**提示文**
コラム

2019年9月10日号

 実態を急に理解し得た時に、理解のキッカケとなった要因を指し、目からウロコなどと言うが、筆者がモノづくり業界を取材し続けたなかで最大の「目からウロコ」は、もう20年以上前か、ある講演会で聞いた「後発優位性」なる言葉だった気がする▼当時からモノづくりの大方が設備産業化する一方、機械等の設備はどんどん進化していた。設備は高額で頻繁に購入できるものではなく、後発の、より新しい機械類を設備した者が生産性や技術で優位に立つとの意味が、ずっしり腑に落ちた▼だが同時に嫌な予感もした。げんに、先進国に対する新興国製造業の追い上げは、その後、「後発優位性」を味方につけて急加速した▼後発優位の現状は大筋として否定しにくいが、そればかりでないと信じたい。だがIoTやAIの時代を迎え、この言葉は一層の重みを増しそうだ。雑駁に言って、進化の速度を見ると、例えば現状のAIより5年後のAIがよほど優れていることは自明であろう▼では、さらなる発展を待って「様子見」すべきなのか。いや、ここで興味深いのは、ソフトウエア業界などに見られる「継続発展型ビジネス」が増えそうなことだ▼定期的にバージョンアップを施し、現在から将来にわたって永続的に顧客満足を提供しようとするスタイルは、ワールドワイドに広がる持続可能な(Sustainable)世界を追う動きとも符合する▼こうした潮流が「後発優位」とはまた違った世界を生み出すと思われるが、どうか。

**提供データ**

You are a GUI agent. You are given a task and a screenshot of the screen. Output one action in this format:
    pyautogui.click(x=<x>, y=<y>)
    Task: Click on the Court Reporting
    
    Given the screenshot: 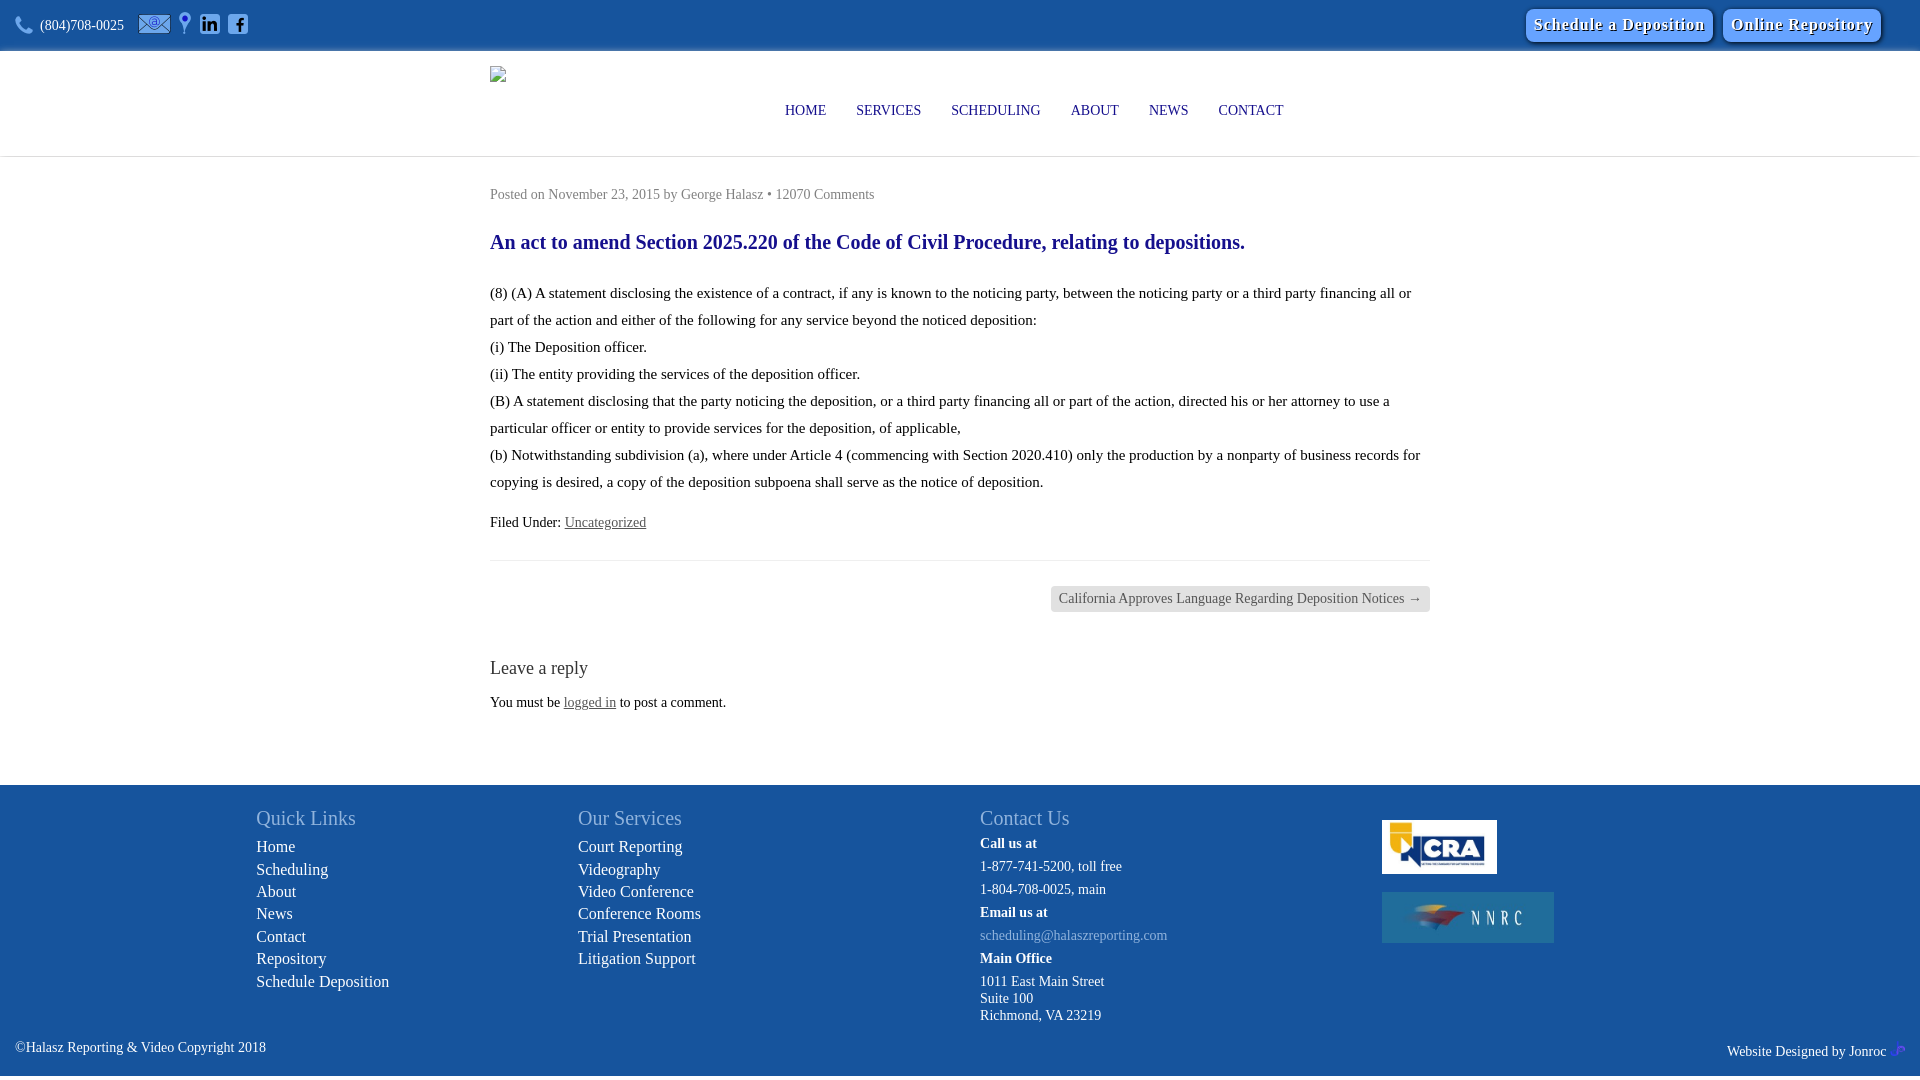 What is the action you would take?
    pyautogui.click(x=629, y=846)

--

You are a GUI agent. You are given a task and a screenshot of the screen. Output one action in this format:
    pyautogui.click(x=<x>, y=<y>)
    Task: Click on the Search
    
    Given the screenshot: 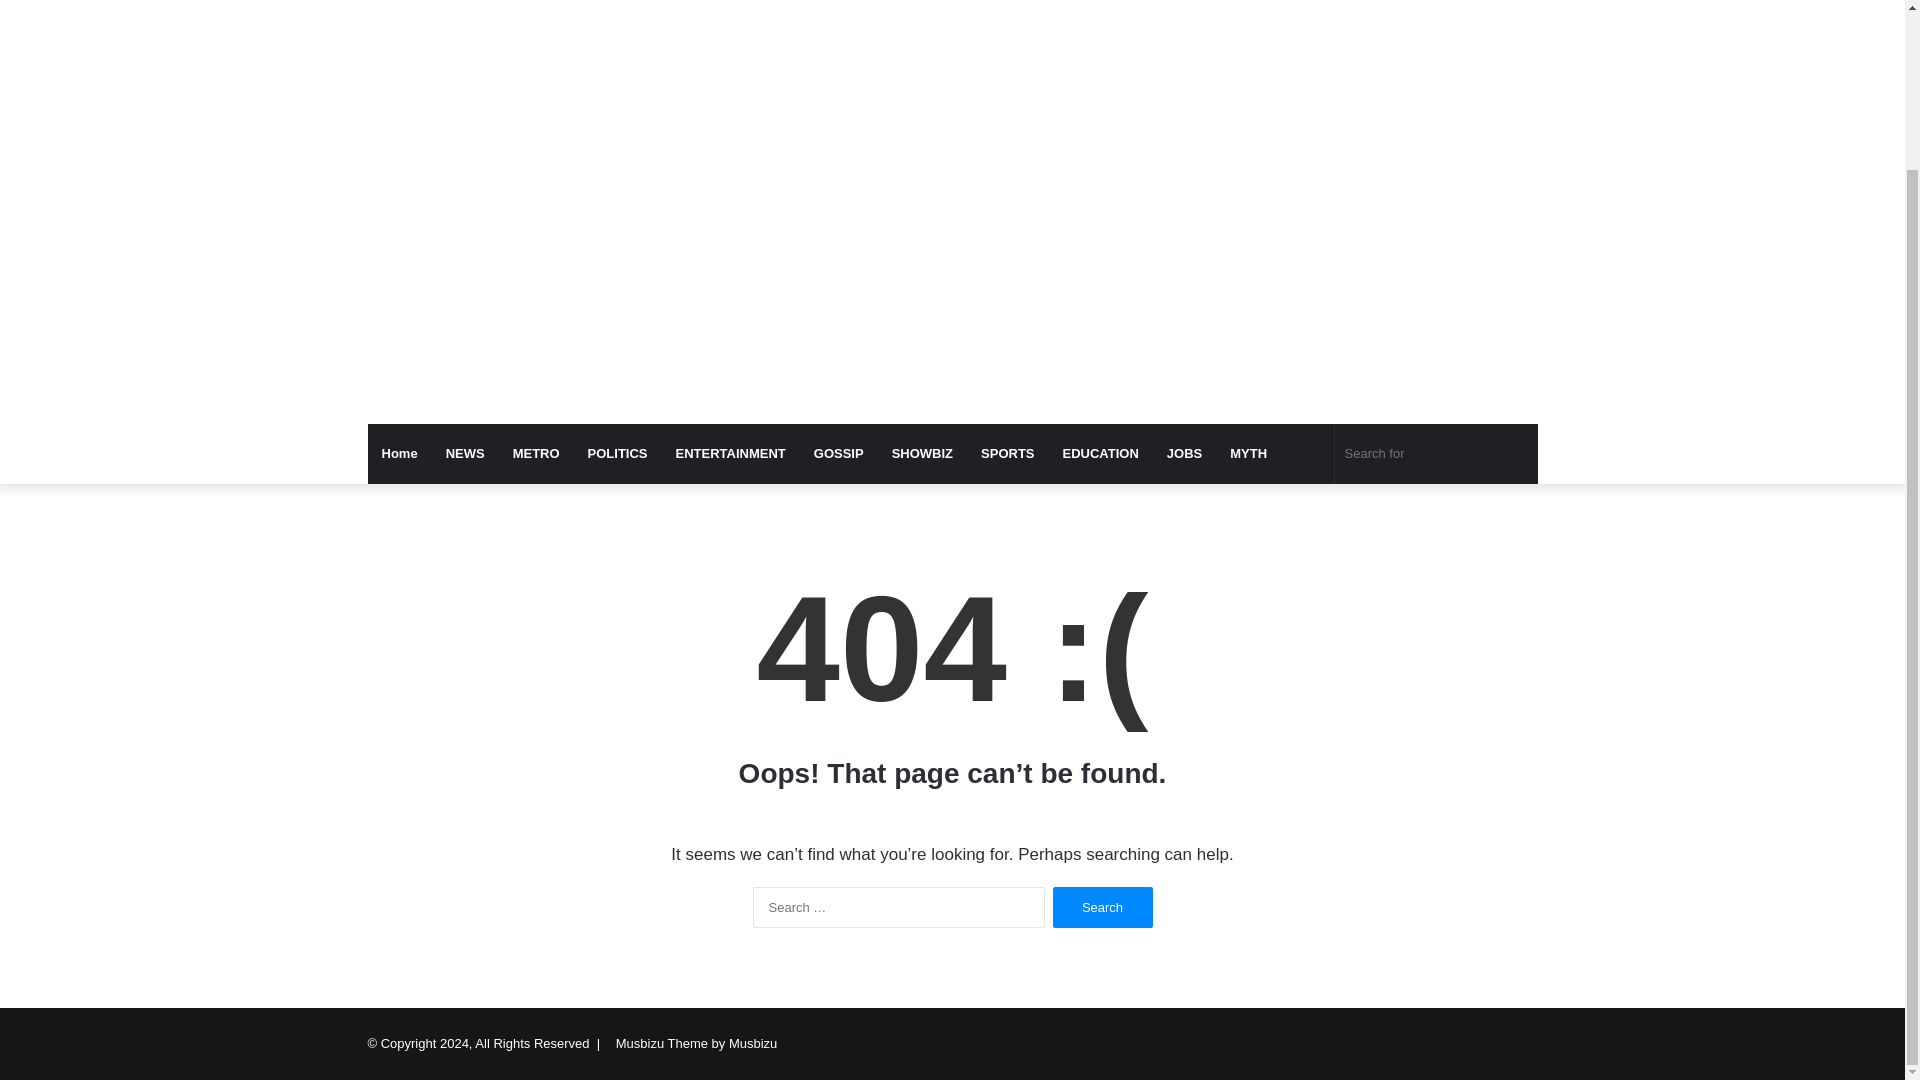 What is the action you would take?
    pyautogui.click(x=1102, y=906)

* * *

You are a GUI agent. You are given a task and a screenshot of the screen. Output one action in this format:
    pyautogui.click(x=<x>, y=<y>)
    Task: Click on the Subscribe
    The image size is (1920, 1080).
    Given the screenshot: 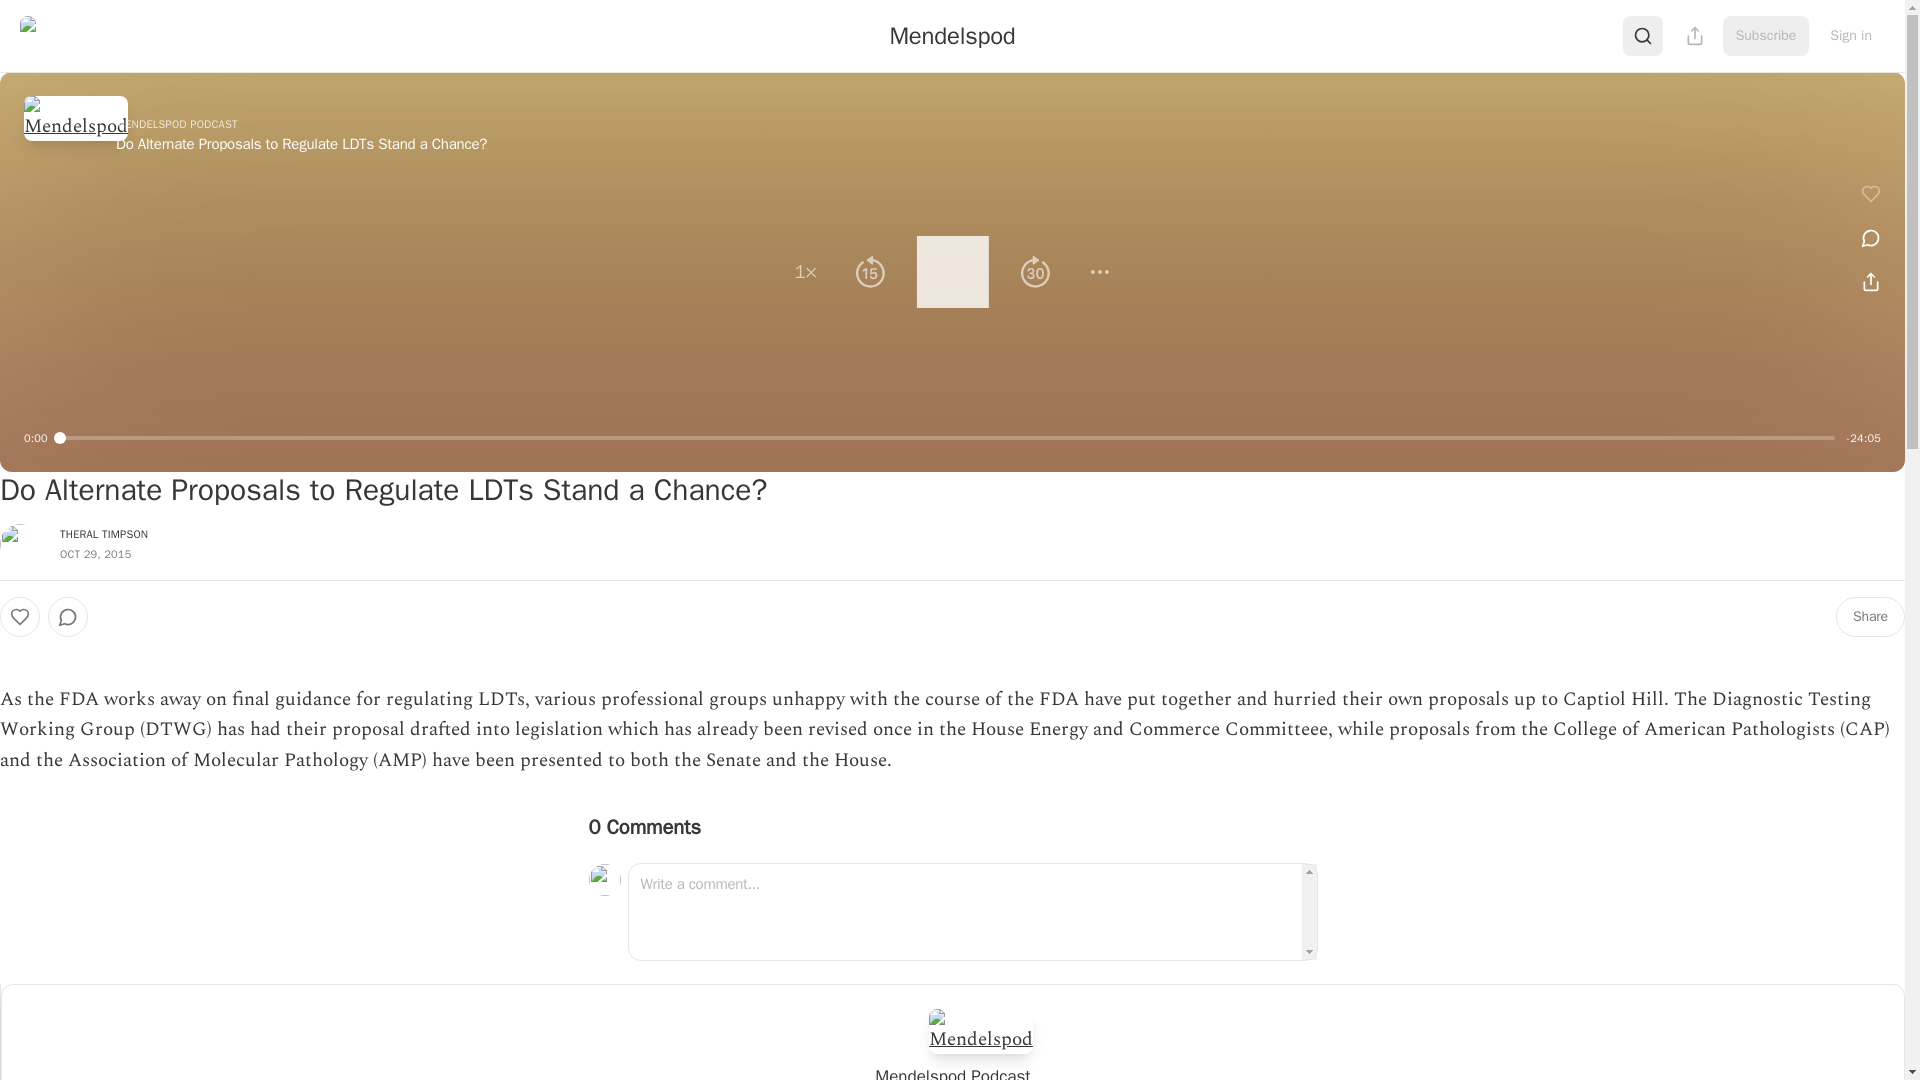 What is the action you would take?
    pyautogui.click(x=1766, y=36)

**練習課題**
1) 提示文について、次の問いに答えてください。
(a) 筆者は「後発優位性」という言葉をどのような場で聞いたか。
(b) 設備を頻繁に購入できない理由として、何が挙げられているか。
(c) 増えそうだとされているのは、どの業界などに見られる、何というビジネスか。
2) 提示文のうち「当時からモノづくりの大方が」で始まる段落を、主な内容を残して箇条書きに改めてください。
3) 提示文のうち、「2019年9月10日号」を含む語句で始まり「み出すと思われるが、どうか。」で終わる部分を、一字一句そのまま書き写してください。

**課題の解答**
1)
(a) ある講演会。
(b) 設備が高額であること。
(c) ソフトウエア業界などに見られる「継続発展型ビジネス」。

2)
- 当時から、モノづくりの大方が設備産業化していた。
- 同時に、機械等の設備はどんどん進化していた。
- 設備は高額で、頻繁に購入できるものではない。
- そのため、後発で、より新しい機械類を設備した者が生産性や技術で優位に立つ。筆者はこの意味に深く納得した。

3)
2019年9月10日号

 実態を急に理解し得た時に、理解のキッカケとなった要因を指し、目からウロコなどと言うが、筆者がモノづくり業界を取材し続けたなかで最大の「目からウロコ」は、もう20年以上前か、ある講演会で聞いた「後発優位性」なる言葉だった気がする▼当時からモノづくりの大方が設備産業化する一方、機械等の設備はどんどん進化していた。設備は高額で頻繁に購入できるものではなく、後発の、より新しい機械類を設備した者が生産性や技術で優位に立つとの意味が、ずっしり腑に落ちた▼だが同時に嫌な予感もした。げんに、先進国に対する新興国製造業の追い上げは、その後、「後発優位性」を味方につけて急加速した▼後発優位の現状は大筋として否定しにくいが、そればかりでないと信じたい。だがIoTやAIの時代を迎え、この言葉は一層の重みを増しそうだ。雑駁に言って、進化の速度を見ると、例えば現状のAIより5年後のAIがよほど優れていることは自明であろう▼では、さらなる発展を待って「様子見」すべきなのか。いや、ここで興味深いのは、ソフトウエア業界などに見られる「継続発展型ビジネス」が増えそうなことだ▼定期的にバージョンアップを施し、現在から将来にわたって永続的に顧客満足を提供しようとするスタイルは、ワールドワイドに広がる持続可能な(Sustainable)世界を追う動きとも符合する▼こうした潮流が「後発優位」とはまた違った世界を生み出すと思われるが、どうか。